The platform was founded by Ali Kazmi, originally from Aston, to democratise the investment landscape and improve access for underserved communities. The latest report by Extend Ventures, the non-profit research and finance platform, revealed that between 2013 and 2023, minority ethnic entrepreneurs received just 9.25% of the total £135 billion invested into UK start-ups.

“Our Aspiring Angels initiative is a rallying cry for change, a call-to-action to address the stark reality that underserved founders face in accessing financial support. As we launch in Birmingham, our mission echoes loud and clear: to break down the barriers that hinder the dreams of talented entrepreneurs that are being continually overlooked.

“Angel Investment is still seen by many as an elite form of funding – millionaires investing into tech companies, rather than real people investing in their local communities. We are bringing together people who have as little as £500 and training them up over the next 6-12 months, with a view to creating 1,000 new angel investors and a pot of half a million that can be invested back into businesses of their choosing. To change the way that funding is distributed, we have to empower communities to support themselves,” comments Ali.

The launch of Ethical Equity comes at a poignant time, as the start-up community rallies against the impact of Government’s recent move to increase the financial thresholds of angel investors. Prior to 31 January, anyone in the UK earning more than £100,000 or with net assets of £250,000 was exempt from restrictions on financial promotions. This changed at the start of this month, with the Financial Promotions Order (FPO) increasing thresholds to £170,000 and £430,000 respectively.

“These changes are going to impact all early-stage start-ups, but worse than that, we’re going to see underserved communities – such as women and ethnic minority founders – impacted the most. This move by the Government, yet again, makes early-stage investment for the elite. This is why we’re here working hard to change that landscape,” Ali continues.

Ethical Equity was one of the first ventures to embark on the West Midlands-based SuperTech Seeds pre-accelerator, which takes early-stage start-ups from idea generation to prototype. Now the organisation, which is based in Bristol, is looking at UK expansion and rollout its AI Simulator, a world-first for the angel investment space.

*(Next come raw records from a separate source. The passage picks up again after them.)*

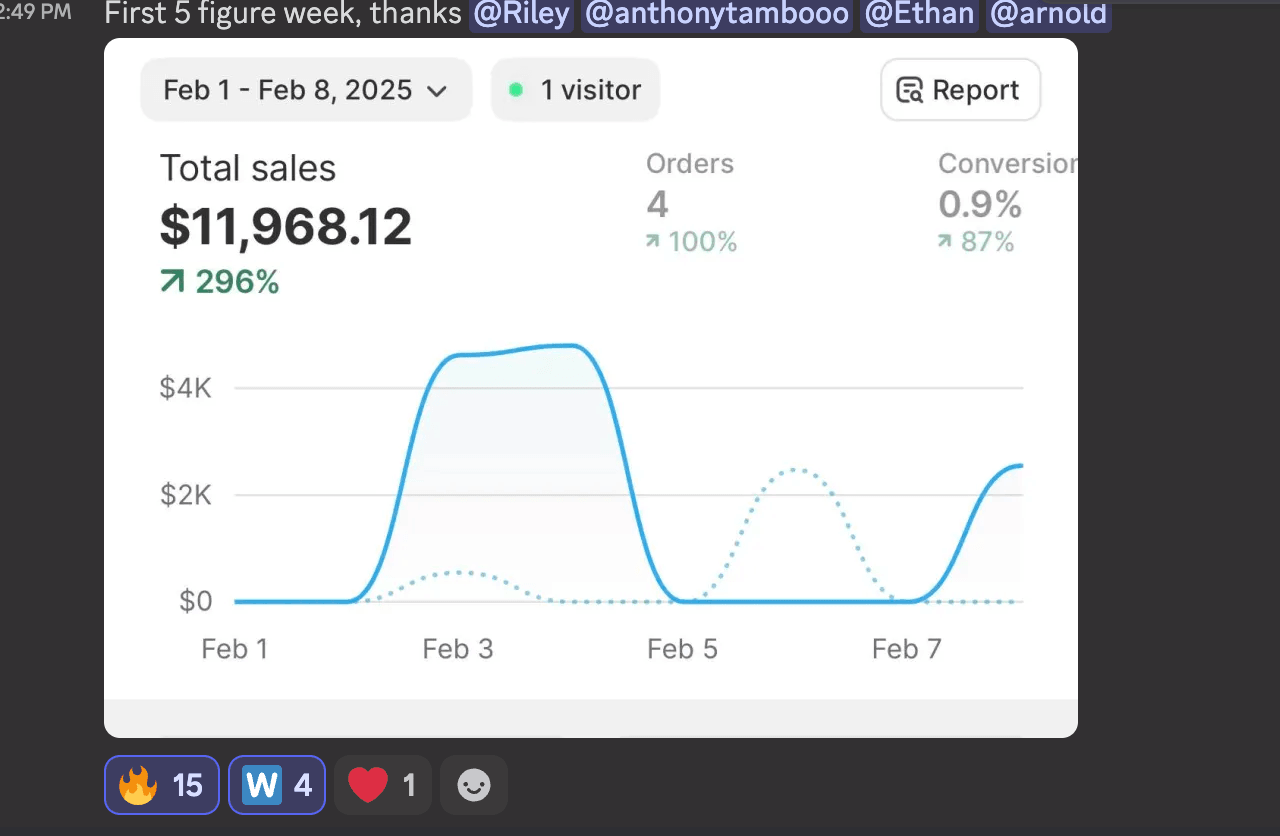Screen dimensions: 1280x836
Task: Click the @anthonytambooo mention
Action: pos(716,14)
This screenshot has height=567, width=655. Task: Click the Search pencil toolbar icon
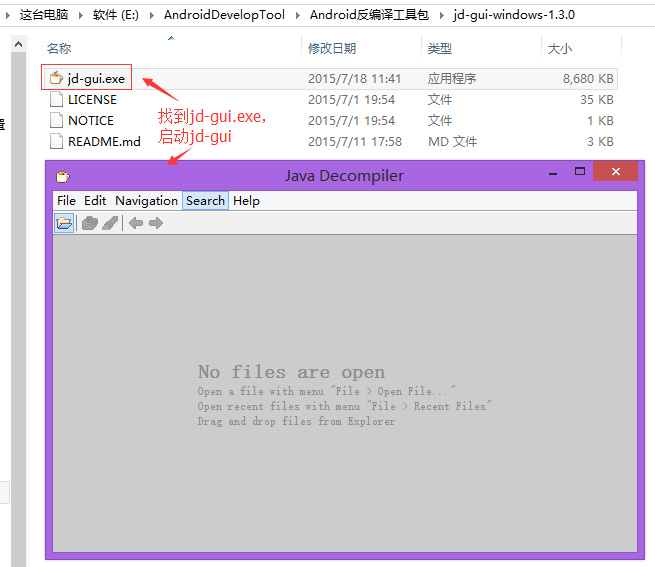tap(110, 223)
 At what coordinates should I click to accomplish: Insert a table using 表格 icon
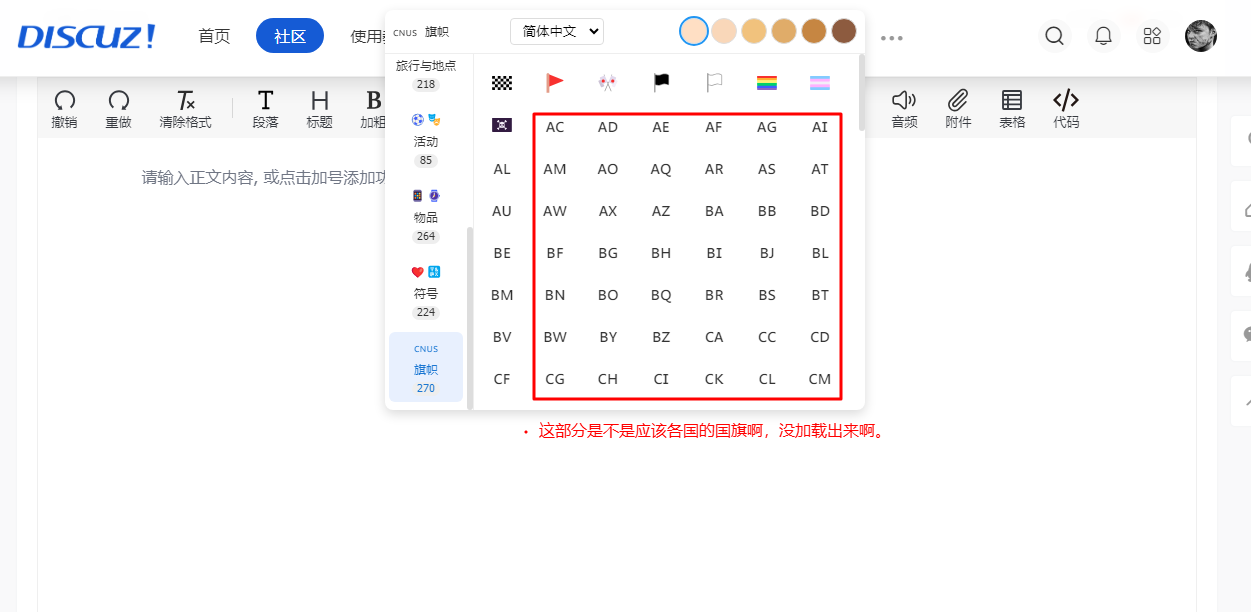1012,108
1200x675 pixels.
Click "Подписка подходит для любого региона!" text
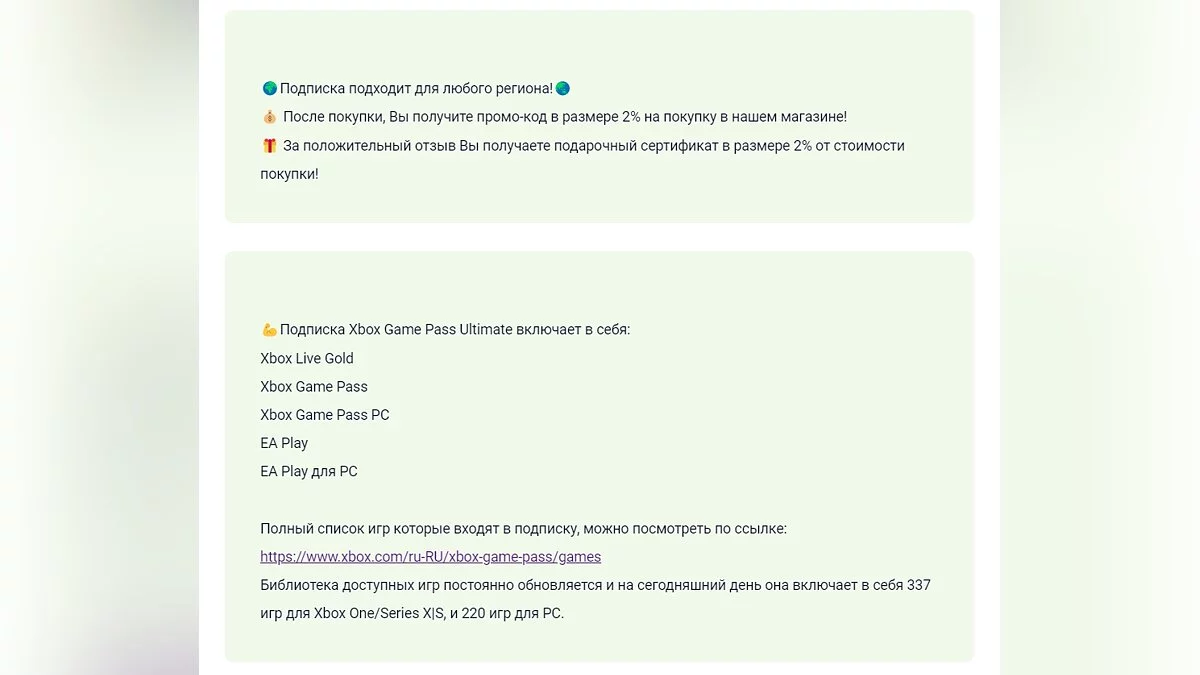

Through the platform, aspiring investors can ‘learn on the job’, creating a mock investment account with a digital wallet to practice private market investments without any risk. Real-life investment opportunities are simulated, giving aspiring angels the chance to see how deals are presented in real-life, practice their decision-making and due diligence skills, and grow their online portfolio.

Ethical Equity’s Birmingham launch took place at Natwest’s Accelerator Hub in Birmingham. The Accelerator programme supports and empowers UK entrepreneurs to scale their businesses to the next level. With 13 nationwide hubs providing one to one coaching, thought leadership events and access to a network of like-minded peers. Sharniya Ferdinand, Enterprise Community Strategy Director, added:

“We are delighted to have supported the Birmingham launch of Ethical Equity’s Aspiring Angels initiative. Breaking down barriers to finance is a key focus from the Centre for Research in Ethnic Minority Entrepreneurship’s (CREME) Time to Change report, which we use to inform our strategy for supporting and engaging with ethnic minority businesses (EMBs). Ethical Equity’s mission to improve the landscape for diverse founders looking to grow aligns closely to our own ambition and we are so excited to see this network grow and for more support to be available for diverse founders.”